Bugün 6 şubat 2024.
Sevdiklerine son kez sarılan, son kez ağlayan, son kez gülen, sabah tekrar birbirini görebilmeyi uman on binlerce insanımızın göz göre göre ölüme terk edilmesinin üzerinden tam 1 yıl geçti.
Ancak acımız hala ilk günkü gibi. Geride kalan ve "Unutmadık, unutmayacağız" diyen milyonlar da yitirdiğimiz on binlerle aynı karanlıkta farklı ışığı arayanlar sadece. Belki unutmayışımız onları her gün hatırlamayışımıza, onlar gibi yüz binlercesini daha kaybetmemek için yeni adımlar atmayışımıza bir mahcubiyet. Her ne olursa olsun deprem kuşağındaki ülkemiz için, bir daha aynı acıları yaşamamak için, "Sesimi duyan var mı?" cümlesini her duyduğumuzda kendi aldığımız nefesten utanmamak için ihtiyacımız olan panzehir hafıza olmalı.
Peki hafızamızı biraz zorladığımızda karşımıza neler çıkıyor?
Bir deprem kuşağı ülkesi olan Türkiye'de cumhuriyetin ilk yıllarından bugüne kadar meydana gelen depremlerde resmi rakamlara göre 110 binden fazla canımızı toprağa verdik. Gölcük depreminin acısı her 17 Ağustos'ta nasıl boğazımızda bir yumru olarak kalıyorsa Van depremi ve 11 şehri korkunç bir yıkıma uğratan 6 Şubat da hafızamızda kronikleşen bir acı olmanın eşiğinde. Oysa hatırlamak bundan çok daha fazlası olmalı.
Beklenen Büyük İstanbul Depremi
Bütün sayıların ve acıların ötesinde, tüm gerçekliğiyle gelmekte olan bir İstanbul depremi var. Beklenen bu büyük deprem onlarca bilim insanının açıkladığı istatistiklerle desteklenirken bunun cumhuriyet tarihin en çok can kaybı yaşanacak felaketi olacağı gerçeği de apaçık bir şekilde karşımızda duruyor. Öyle ki, Türkiye'nin en büyük depremlerinden sonra o acıyı ve felaketi yerinde yaşayan insanların da bundan sonraki en büyük kaygısı aynı şiddette bir depremin İstanbul'da yaşanması ihtimali oluyor. Çünkü sadece İstanbul'daki halk bile 11 deprem şehrine yardım sağlayacak gücü elinde tutarken olası bir İstanbul depreminde geriye kalan 80 şehir bile İstanbul'da yaşanacak olan can pazarına çare olamayacak.
Belki karamsar, belki umutsuz; ama asla kader değil.
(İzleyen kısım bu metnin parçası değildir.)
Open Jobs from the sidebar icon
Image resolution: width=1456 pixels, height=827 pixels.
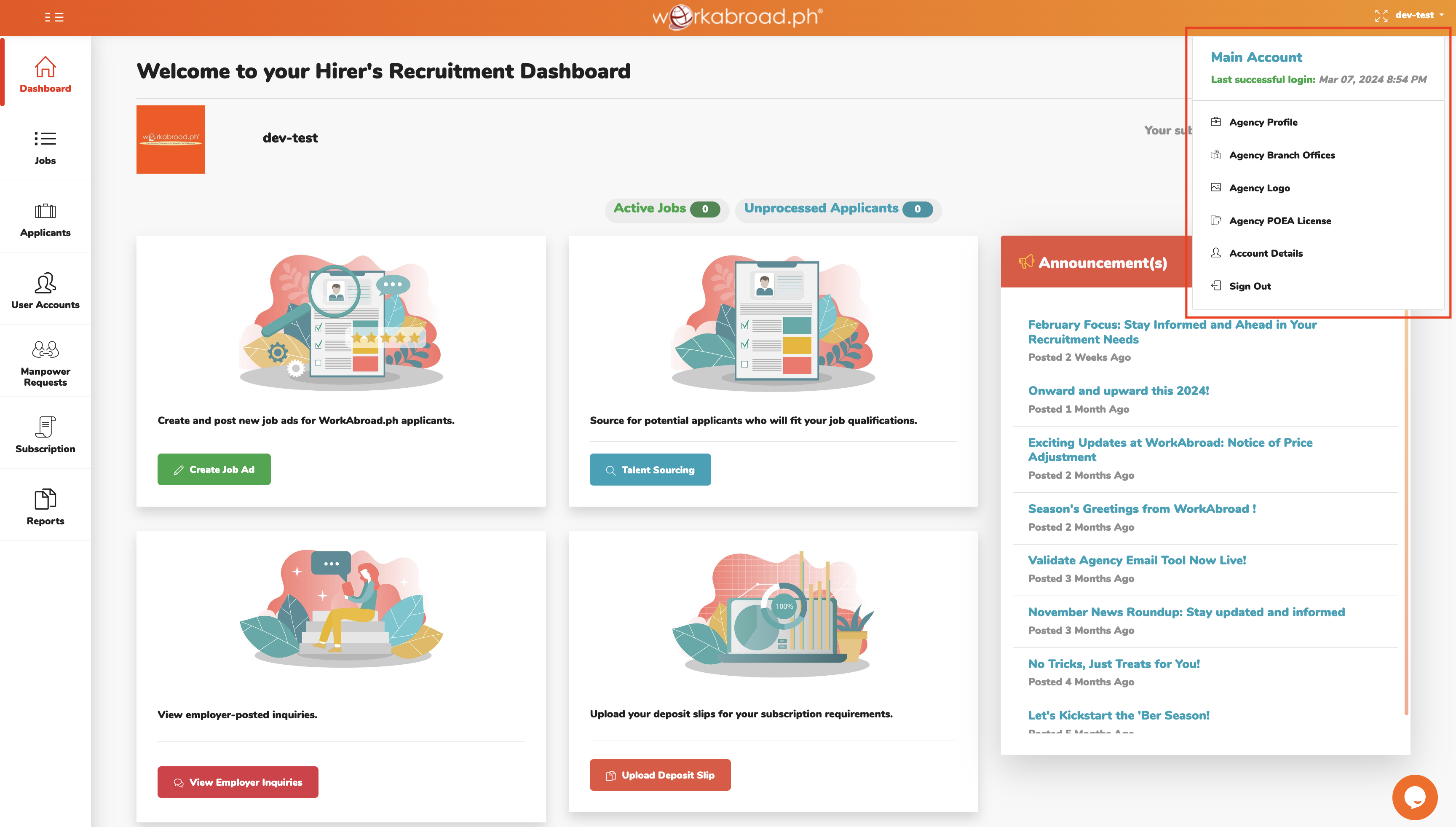(45, 139)
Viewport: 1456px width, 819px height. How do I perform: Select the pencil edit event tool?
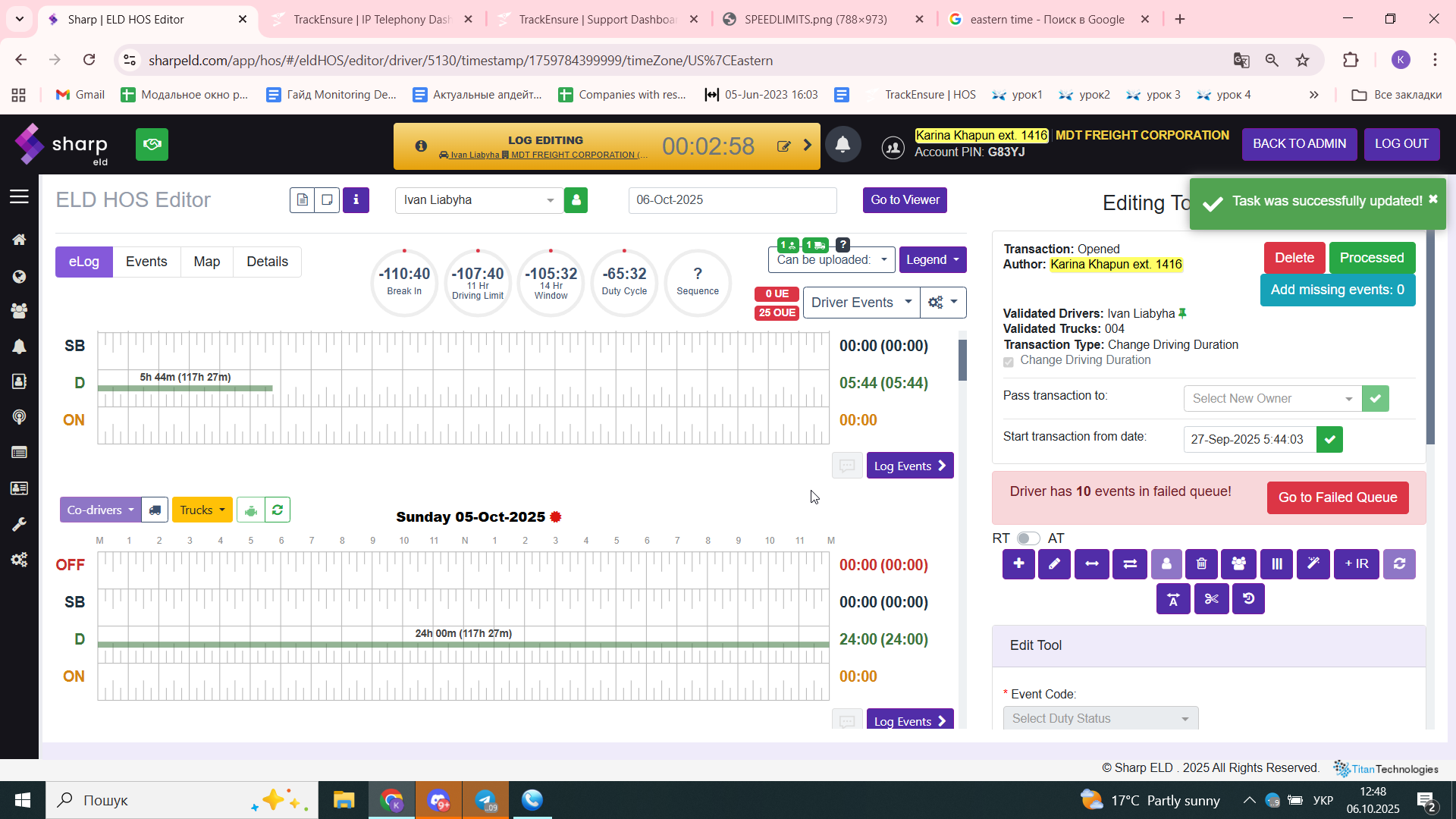[x=1054, y=563]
Dört bir yanı muhteşem bir doğayla çevrili ülkemizde eğer deprem somut bir gerçekse bize düşen de bu güzelliği bilimle korumak, bu noktada yapılan tüm çalışmaları öncelemek ve desteklemek olmalı.
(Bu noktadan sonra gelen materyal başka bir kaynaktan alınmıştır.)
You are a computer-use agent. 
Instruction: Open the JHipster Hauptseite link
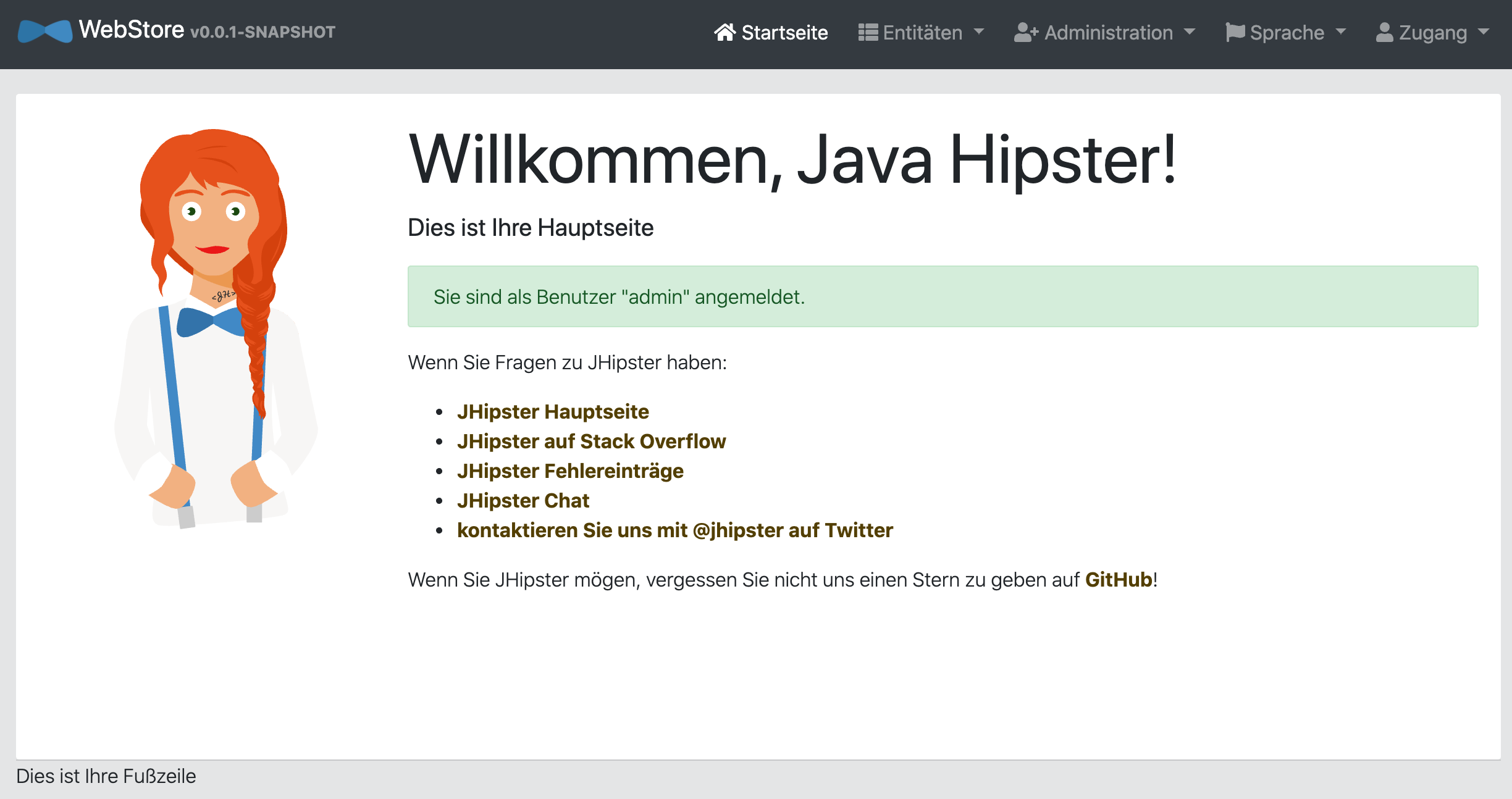point(553,412)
Bu konuda birbirinden anlamlı ve değerli işlere imza atan birçok bilim insanı ve girişim var. Kolonu kesildiği halde denetlenmeyen 6 katlı bir binanın altında kalarak can vermeyi kader olarak görmeyen ve bu coğrafyada bilimin yol göstericiliğinde ayakta kalabilmenin yolunu arayan teknolojileri aşağıdaki yazımızdan inceleyebilirsiniz:
https://www.gooinn.co/blog/hayatimizin-gercegi-dogal-afetler-bu-riskleri-azaltmak-mumkun-mu
Ülkemizde ve dünyada önüne geçilemeyen doğal afetlerin daha fazla can kaybı yaşatmamasını umuyor, hayatını kaybedenleri saygıyla anıyoruz.